┌──

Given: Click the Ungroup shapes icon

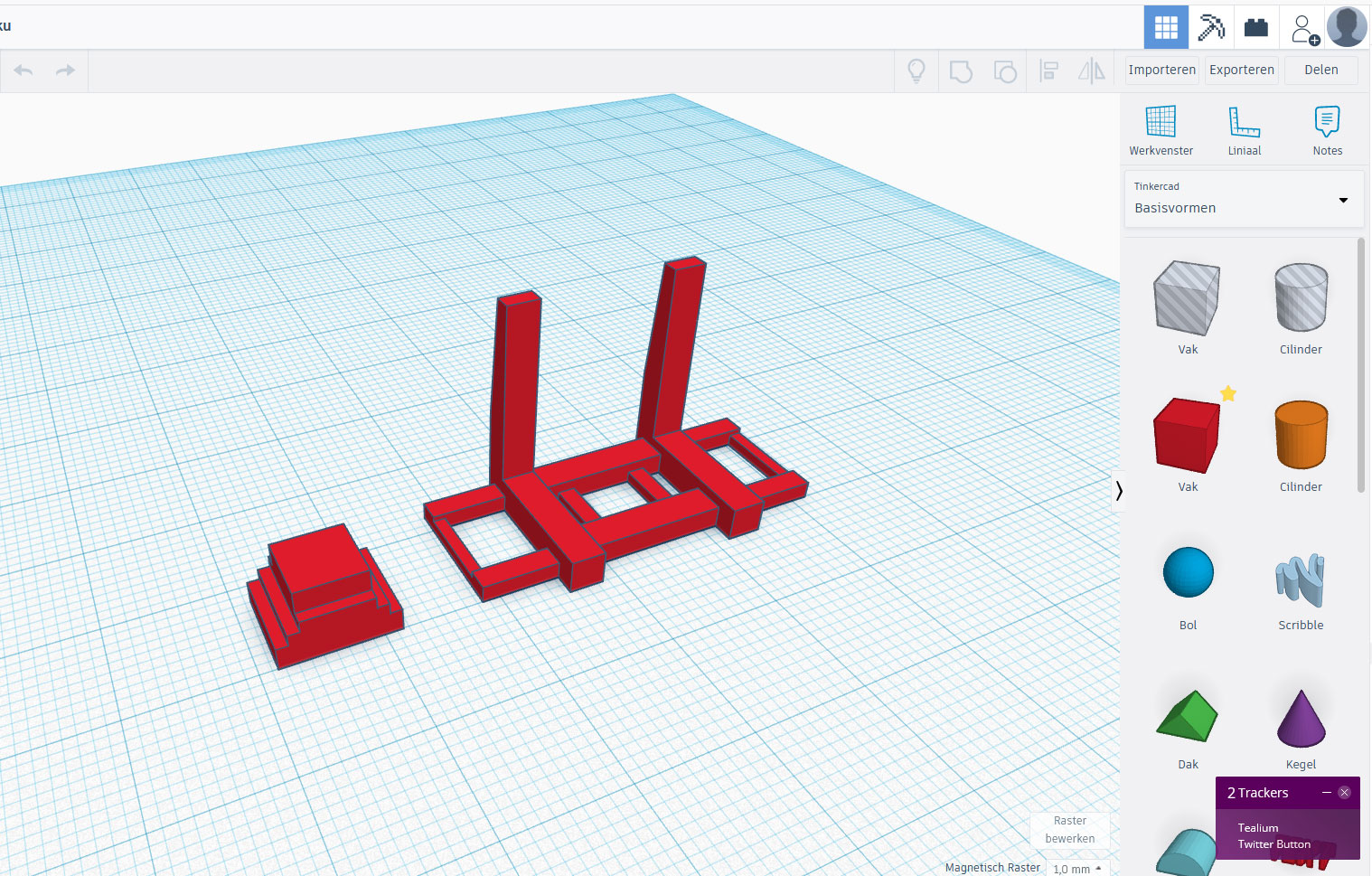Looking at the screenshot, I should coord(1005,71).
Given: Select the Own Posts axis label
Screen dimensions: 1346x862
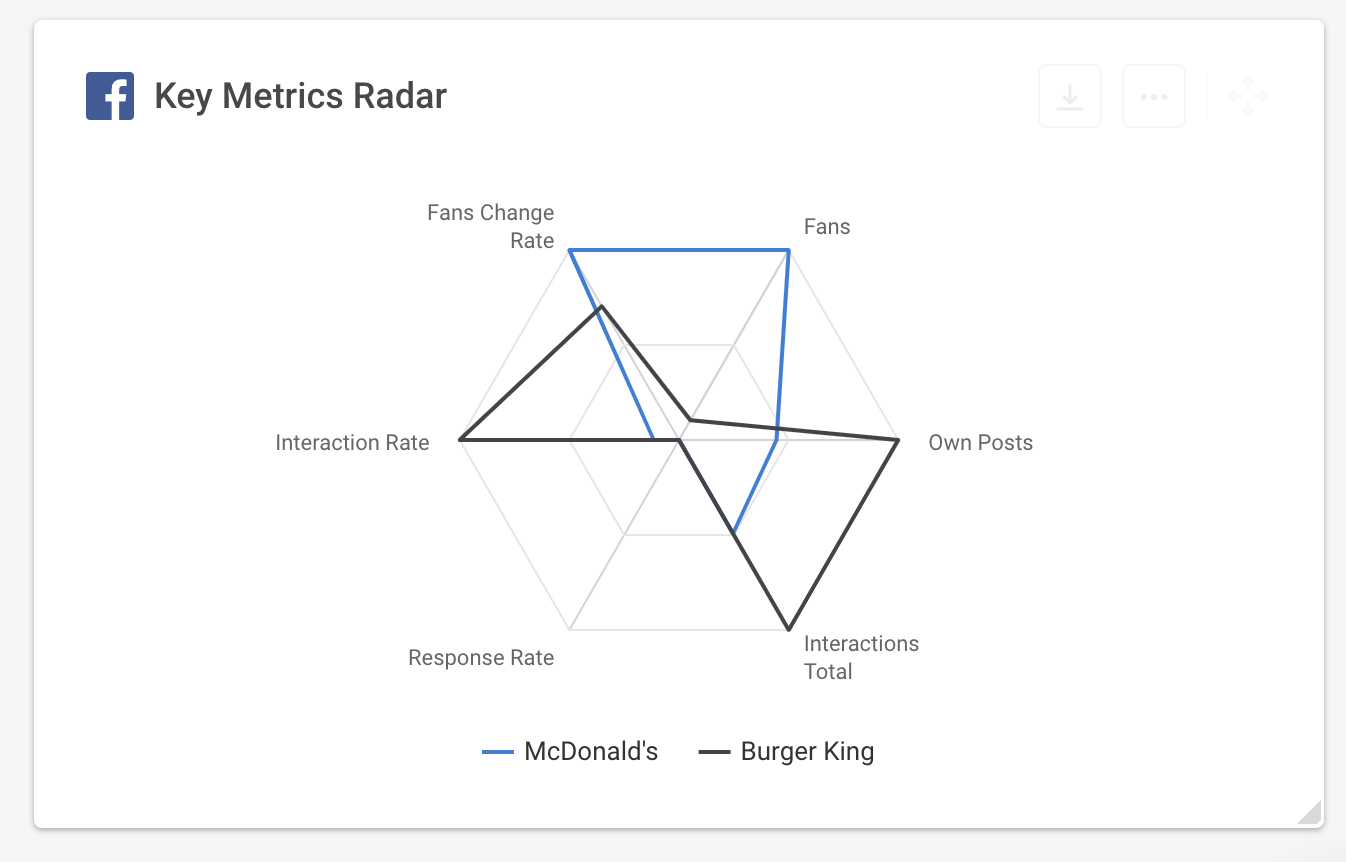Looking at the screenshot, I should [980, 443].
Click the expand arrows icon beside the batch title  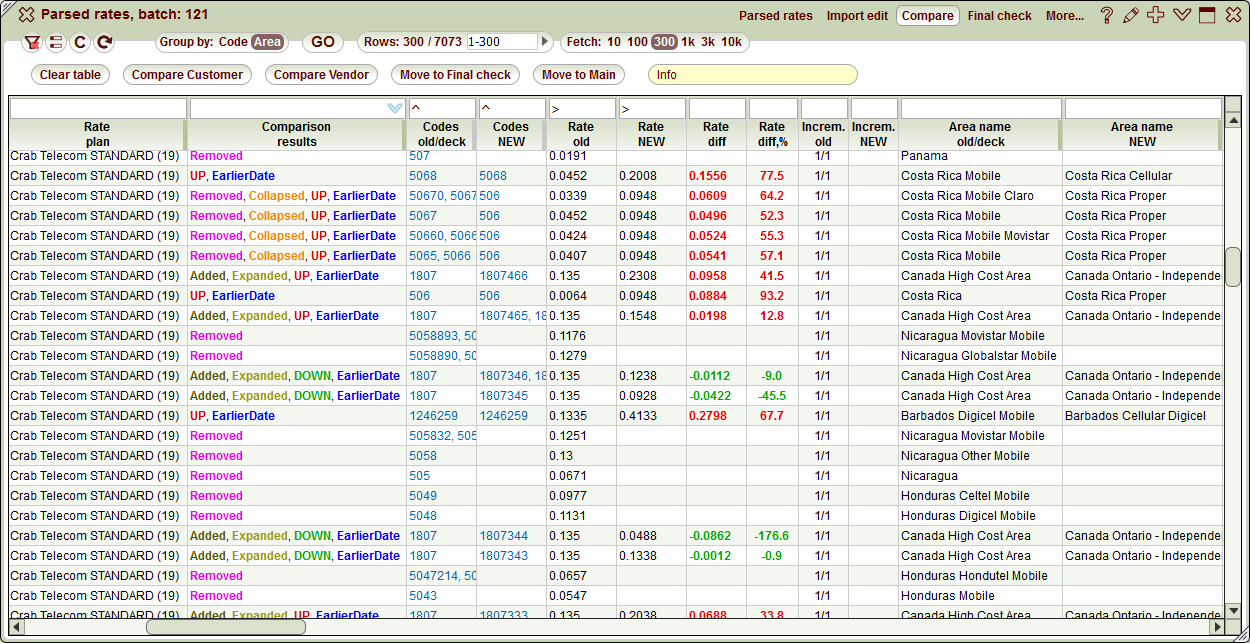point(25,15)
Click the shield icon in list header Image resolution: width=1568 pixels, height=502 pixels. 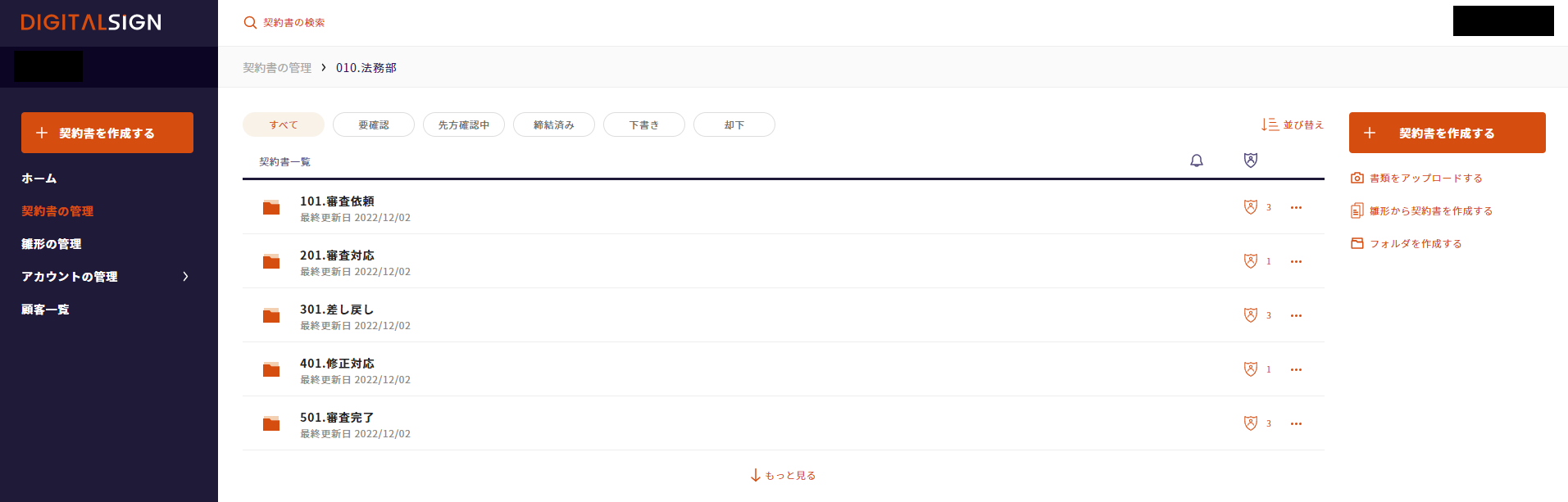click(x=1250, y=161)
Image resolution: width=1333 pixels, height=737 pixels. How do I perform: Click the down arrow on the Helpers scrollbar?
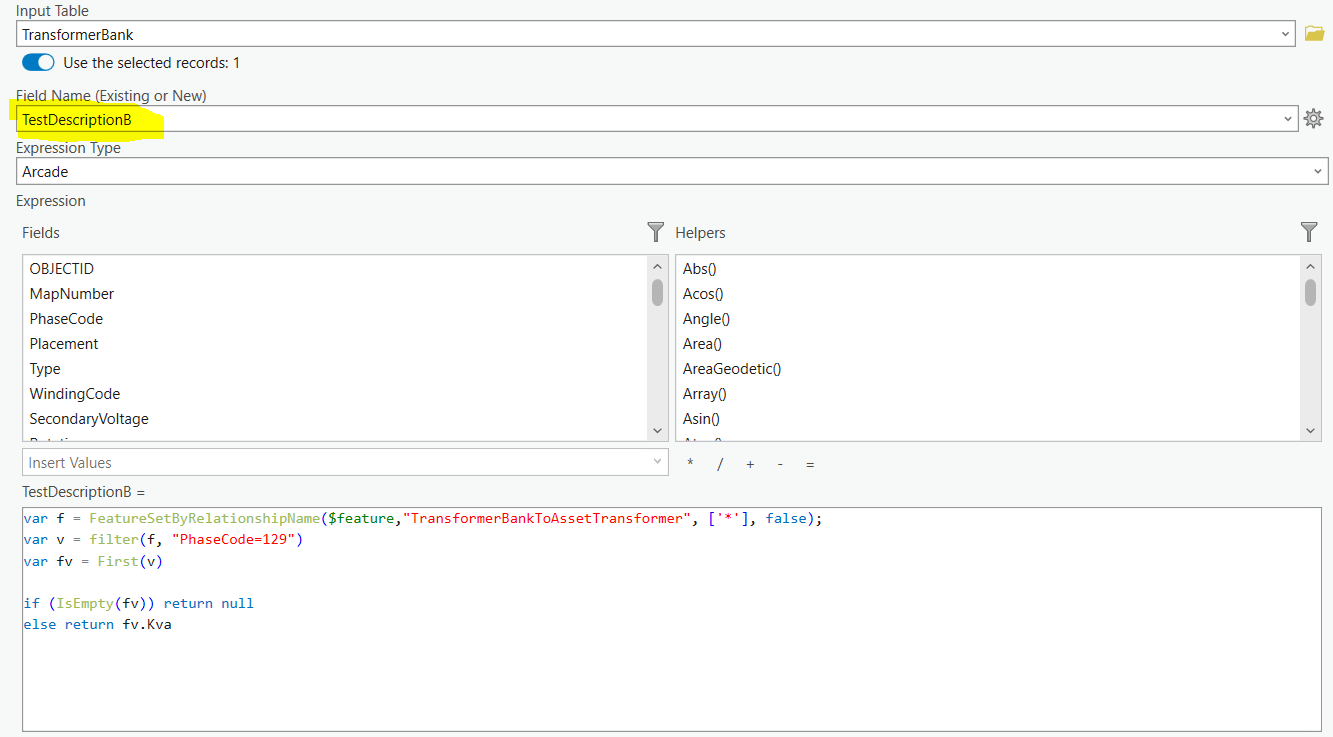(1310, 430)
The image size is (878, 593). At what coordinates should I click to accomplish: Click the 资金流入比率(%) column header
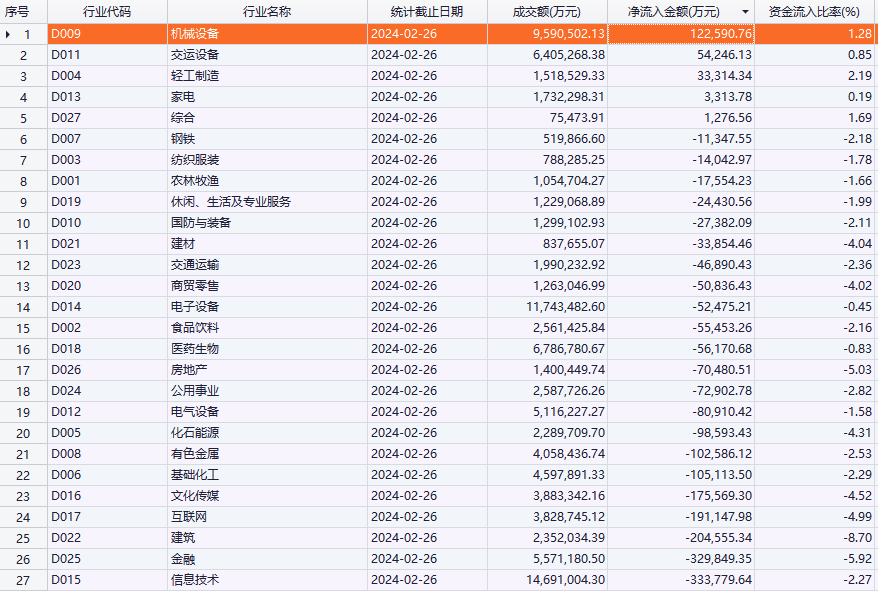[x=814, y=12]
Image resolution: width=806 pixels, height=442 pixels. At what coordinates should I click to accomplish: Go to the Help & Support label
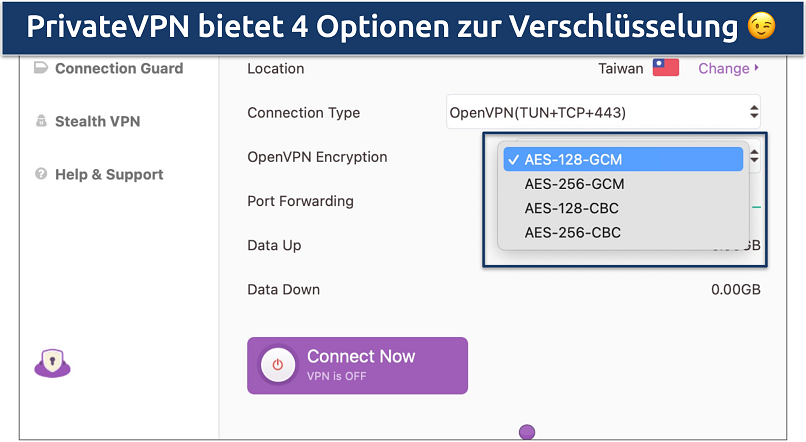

└──

§ WHAT YOU NEED TO DO:
Keep only the lines of the listing that contain the word "label", and copy them.

§ RESPONSE TO THIS EXERCISE:
Given: Select the Own Posts axis label
Image resolution: width=806 pixels, height=442 pixels. At what coordinates should I click to accomplish: Go to the Help & Support label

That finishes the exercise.